### ACTIVITY
Count how many lines in the data hold "agent". Only the number.
------ MATERIALS PROVIDED
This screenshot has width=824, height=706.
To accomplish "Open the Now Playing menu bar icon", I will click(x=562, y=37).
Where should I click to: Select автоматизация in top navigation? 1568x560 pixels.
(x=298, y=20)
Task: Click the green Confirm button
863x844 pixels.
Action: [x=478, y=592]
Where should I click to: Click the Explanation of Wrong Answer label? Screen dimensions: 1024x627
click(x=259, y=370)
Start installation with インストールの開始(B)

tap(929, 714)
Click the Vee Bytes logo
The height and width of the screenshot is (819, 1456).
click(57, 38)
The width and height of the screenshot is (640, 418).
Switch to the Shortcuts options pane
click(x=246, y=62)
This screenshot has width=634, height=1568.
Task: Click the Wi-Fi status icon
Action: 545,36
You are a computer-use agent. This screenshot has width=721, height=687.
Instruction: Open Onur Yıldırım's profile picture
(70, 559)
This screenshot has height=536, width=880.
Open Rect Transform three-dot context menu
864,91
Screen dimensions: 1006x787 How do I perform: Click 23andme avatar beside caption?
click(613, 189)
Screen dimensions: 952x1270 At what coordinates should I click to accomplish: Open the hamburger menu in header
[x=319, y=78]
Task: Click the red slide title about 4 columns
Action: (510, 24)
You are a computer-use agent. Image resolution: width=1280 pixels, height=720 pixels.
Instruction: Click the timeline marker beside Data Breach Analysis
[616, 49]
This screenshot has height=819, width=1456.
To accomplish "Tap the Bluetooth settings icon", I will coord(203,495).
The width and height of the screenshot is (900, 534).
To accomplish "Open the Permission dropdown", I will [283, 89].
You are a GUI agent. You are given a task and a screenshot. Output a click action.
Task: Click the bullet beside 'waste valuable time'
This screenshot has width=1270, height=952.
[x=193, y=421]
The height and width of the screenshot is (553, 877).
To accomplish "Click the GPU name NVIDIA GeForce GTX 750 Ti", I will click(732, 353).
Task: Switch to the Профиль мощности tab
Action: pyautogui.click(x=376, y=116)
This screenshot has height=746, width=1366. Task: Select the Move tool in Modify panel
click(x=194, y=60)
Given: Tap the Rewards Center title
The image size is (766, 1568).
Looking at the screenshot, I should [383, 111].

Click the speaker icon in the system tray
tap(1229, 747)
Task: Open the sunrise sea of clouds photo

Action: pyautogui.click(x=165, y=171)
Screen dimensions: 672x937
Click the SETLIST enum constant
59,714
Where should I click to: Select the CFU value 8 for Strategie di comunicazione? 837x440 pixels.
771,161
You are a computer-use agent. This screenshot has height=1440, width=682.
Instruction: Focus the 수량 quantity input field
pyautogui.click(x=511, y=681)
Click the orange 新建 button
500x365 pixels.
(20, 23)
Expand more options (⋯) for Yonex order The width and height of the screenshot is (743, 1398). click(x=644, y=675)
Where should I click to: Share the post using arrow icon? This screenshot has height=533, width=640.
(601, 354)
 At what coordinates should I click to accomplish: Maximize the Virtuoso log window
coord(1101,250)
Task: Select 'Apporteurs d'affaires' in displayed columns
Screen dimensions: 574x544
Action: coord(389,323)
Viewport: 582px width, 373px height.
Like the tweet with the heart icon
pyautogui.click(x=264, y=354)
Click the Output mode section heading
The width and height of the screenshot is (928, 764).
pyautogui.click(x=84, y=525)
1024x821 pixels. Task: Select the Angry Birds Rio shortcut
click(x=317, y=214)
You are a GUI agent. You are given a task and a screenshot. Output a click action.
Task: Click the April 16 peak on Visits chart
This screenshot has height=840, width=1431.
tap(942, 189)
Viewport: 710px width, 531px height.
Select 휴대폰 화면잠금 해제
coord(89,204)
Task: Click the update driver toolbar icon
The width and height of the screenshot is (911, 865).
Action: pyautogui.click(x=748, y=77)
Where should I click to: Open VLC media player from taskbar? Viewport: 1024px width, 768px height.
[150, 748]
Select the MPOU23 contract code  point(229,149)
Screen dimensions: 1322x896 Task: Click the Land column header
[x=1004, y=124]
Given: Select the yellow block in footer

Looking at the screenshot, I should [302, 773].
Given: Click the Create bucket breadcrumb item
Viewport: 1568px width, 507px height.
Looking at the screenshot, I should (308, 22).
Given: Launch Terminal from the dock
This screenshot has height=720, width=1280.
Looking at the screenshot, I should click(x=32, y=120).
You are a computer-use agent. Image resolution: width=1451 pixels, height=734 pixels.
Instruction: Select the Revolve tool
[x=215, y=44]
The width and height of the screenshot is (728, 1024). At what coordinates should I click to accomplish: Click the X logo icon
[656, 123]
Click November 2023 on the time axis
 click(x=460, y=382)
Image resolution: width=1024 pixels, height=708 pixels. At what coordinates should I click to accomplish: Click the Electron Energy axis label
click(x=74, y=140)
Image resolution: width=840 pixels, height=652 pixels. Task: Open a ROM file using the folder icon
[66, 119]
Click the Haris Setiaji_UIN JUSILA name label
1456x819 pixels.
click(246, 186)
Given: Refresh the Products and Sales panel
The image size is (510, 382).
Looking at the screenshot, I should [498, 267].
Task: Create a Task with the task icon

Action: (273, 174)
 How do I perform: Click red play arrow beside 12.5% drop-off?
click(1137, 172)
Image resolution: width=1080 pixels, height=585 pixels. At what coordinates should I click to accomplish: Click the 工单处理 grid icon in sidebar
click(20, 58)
------------
### RESPONSE BOX
6